Key findings in quantitative social science are often interaction effects in which the estimated “effect” of a continuous variable on an outcome for one group is found to differ from the estimated effect for another group. . . . Interaction effects are notorious for being much easier to publish than to replicate, partly because it is easy for researchers to forget (?) how they tested many dozens of possible interactions before finding one that is statistically significant and can be presented as though it was hypothesized by the researchers all along. . . . There are so many ways of dividing a sample into subgroups, and there are so many variables in a typical dataset that have low correlation with an outcome, that it is inevitable that there will be all kinds of little pockets for high correlation for some subgroup just by chance.

I take his point, and indeed I’ve written myself about the perils of fishing for statistical significance in a pond full of weak effects (uh, ok, let’s shut down that metaphor right there). And I even cite Freese in my article.

On the other hand, I’m also on record as saying that interactions are important (see also here).

I guess my answer is that interactions are important, but we should look for them where they make sense. Jeremy’s graph reproduced above doesn’t really give enough context.
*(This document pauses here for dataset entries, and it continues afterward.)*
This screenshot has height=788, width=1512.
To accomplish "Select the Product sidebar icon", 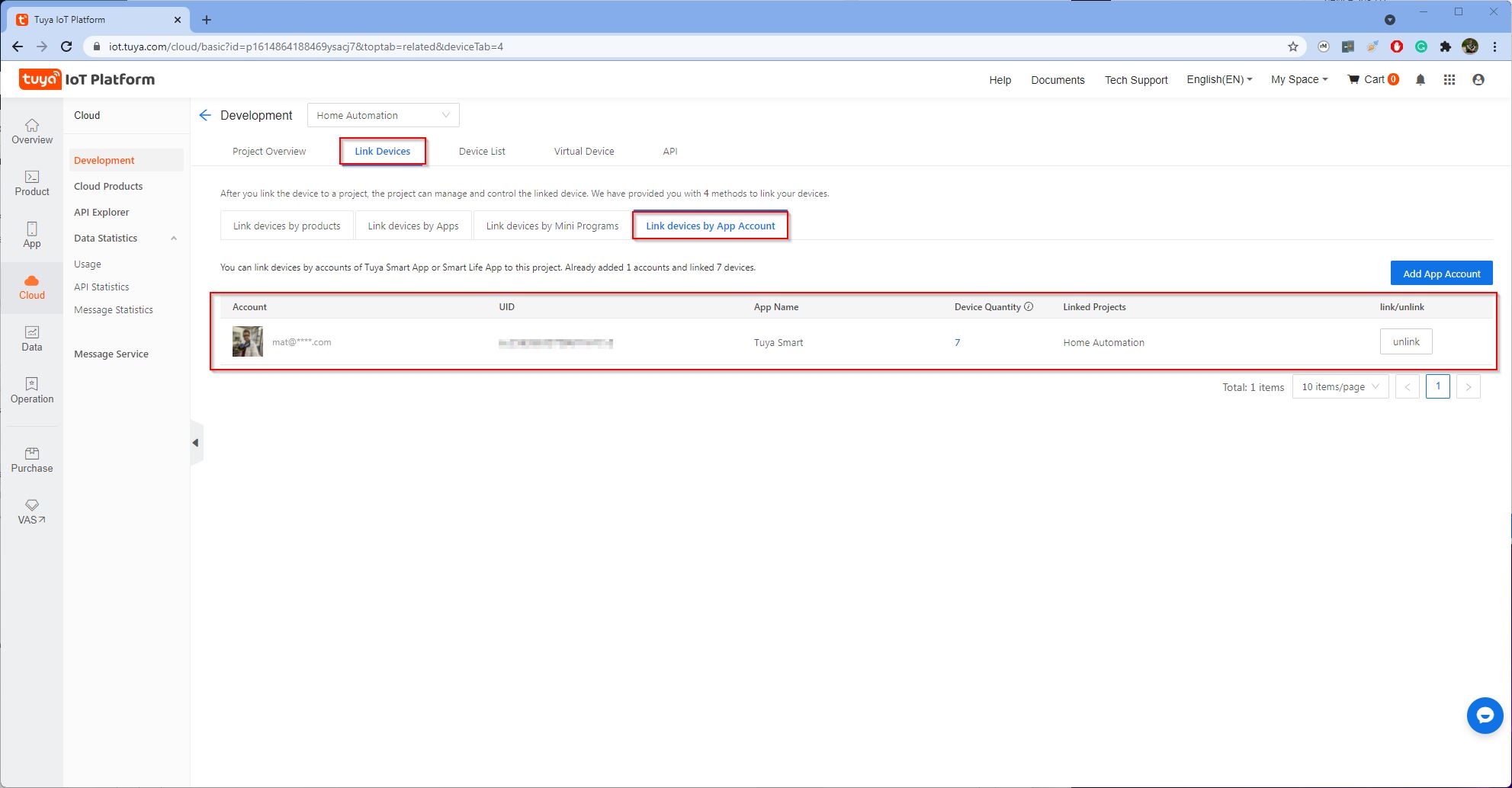I will [31, 184].

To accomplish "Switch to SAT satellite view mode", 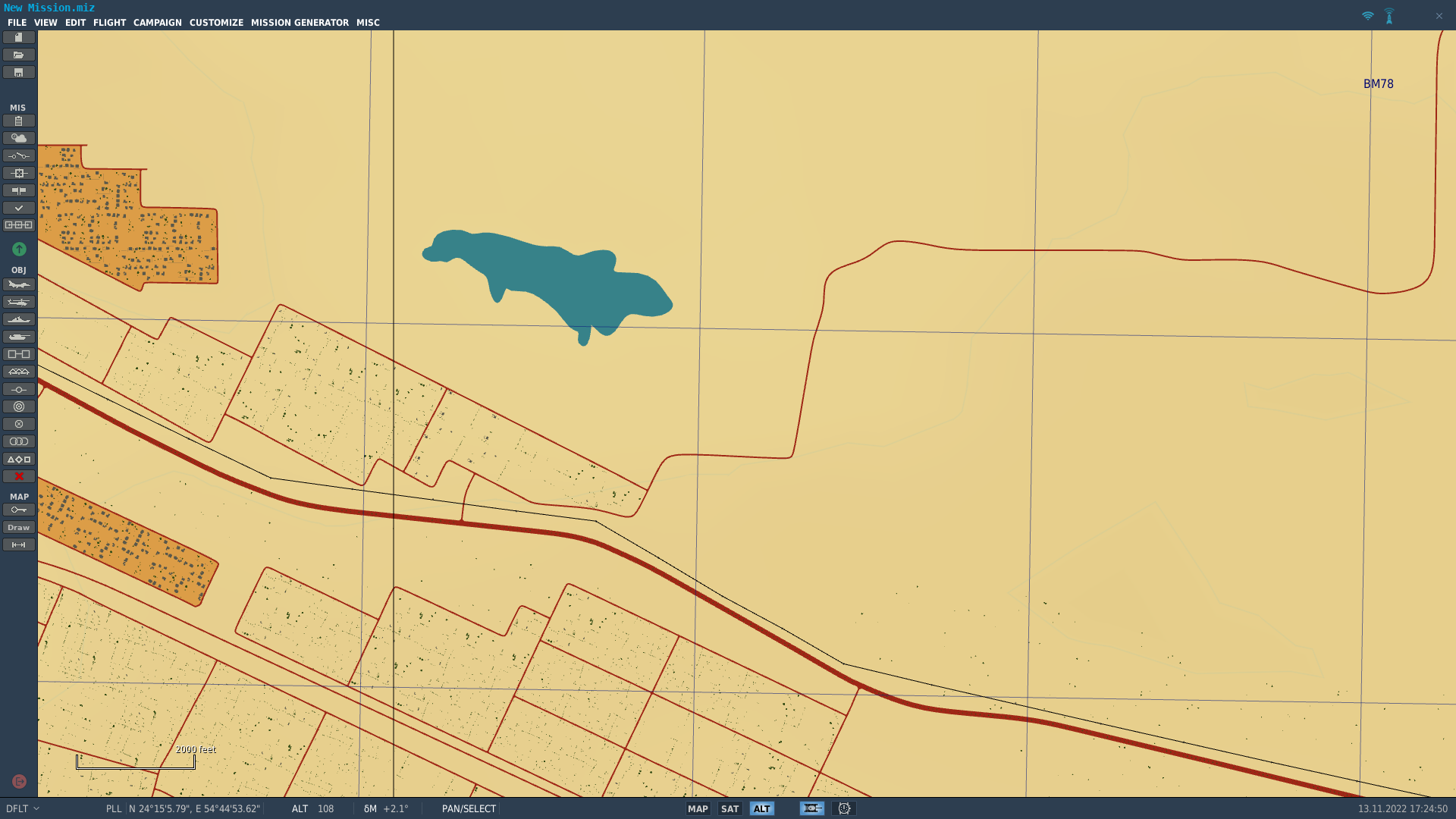I will click(730, 808).
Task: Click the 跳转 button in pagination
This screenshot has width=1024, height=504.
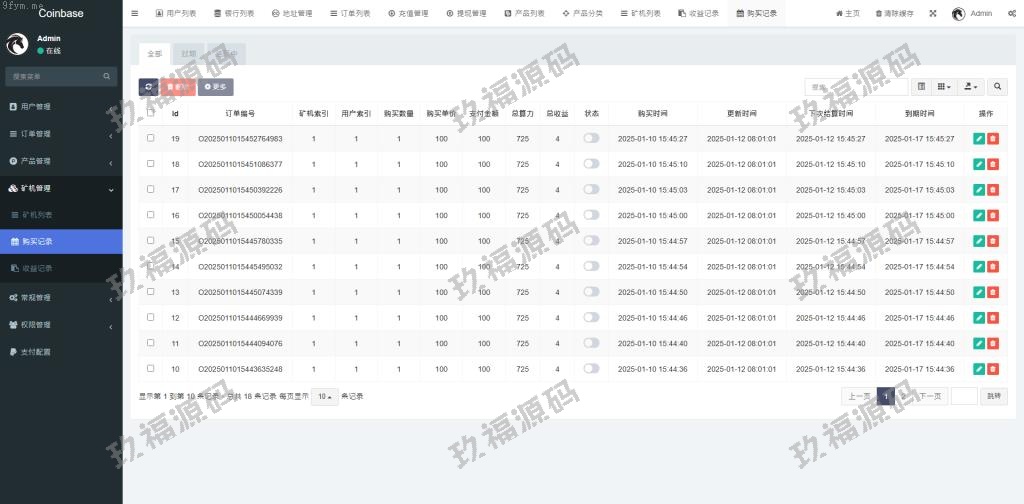Action: point(993,396)
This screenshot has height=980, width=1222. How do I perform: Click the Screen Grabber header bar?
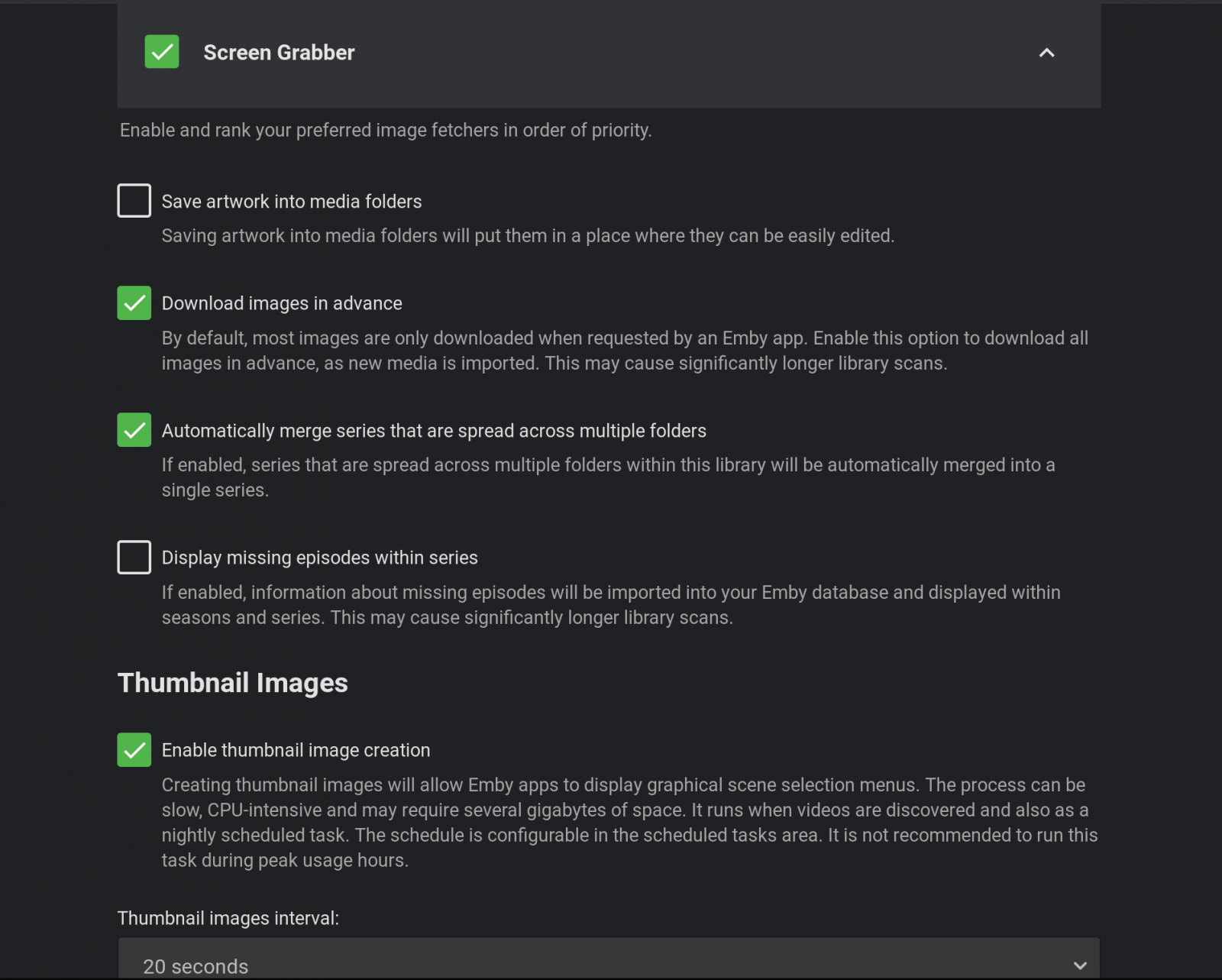click(609, 53)

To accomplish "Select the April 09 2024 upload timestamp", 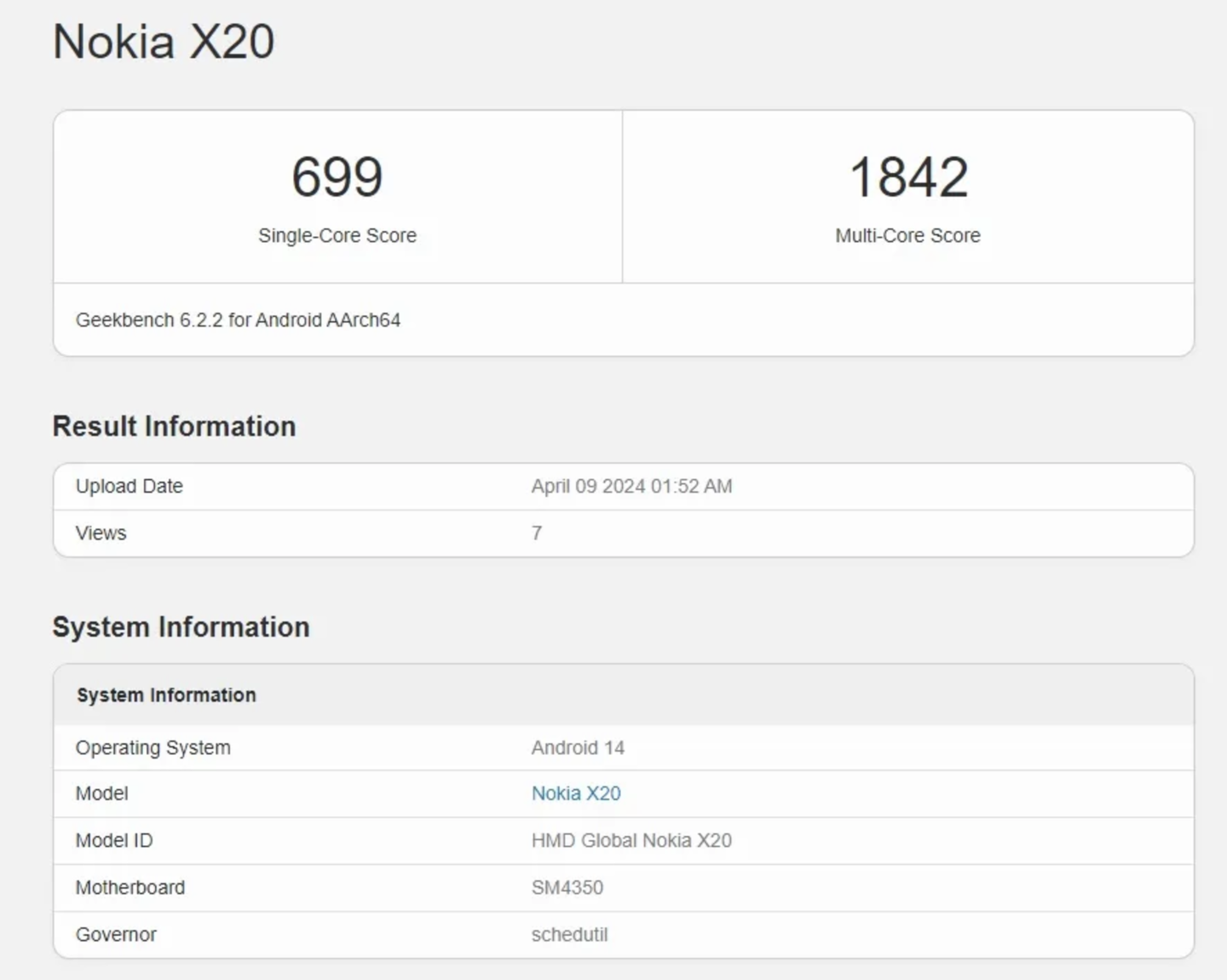I will coord(631,487).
Also, remember that the correlation between before and after measurements will be higher among controls than among treated units.


  1. Kaiser says:

    Age-old multiple comparisons question… because of the coming together of data mining and statistics, we now recognize that there is some value to looking for interactions but of course, the more you look, the more likely to see spurious ones. The opposite is also true: the less you look, the less likely to see real ones.

    I think we just need to do confirmation studies, or be more exacting in doing validation of models.

  2. Thom says:

    The point about fishing for interactions is a valid one. Also observational studies with continuous predictors have notoriously low power to detect interactions. Combined this means that i) many interactions effects in such studies are spurious and don't replicate, ii) many genuine interesting and important interaction effects can't be detected or replicated.

    The solution is perhaps to design studies specifically to test interaction effects of particulat theoretical or applied interest and importance. This is relatively easy for experimental research but can also be done for observational studies if you oversample the extremes on the predictors thought to interact.

  3. Andrew says:


    But in many examples, the interactions are more important than the main effects. And, if we're going to have a default model (which we always will), I don't think that zero-interactions is always the appropriate default.

  4. Thom Baguley says:

    I'm wary of default models – but they are very hard to avoid and have their uses. I certainly wouldn't want to default to zero interactions in all (or even most) cases. I guess I'm more cautious because (sadly) many areas of psychology have small N that makes power to detect interactions particularly poor.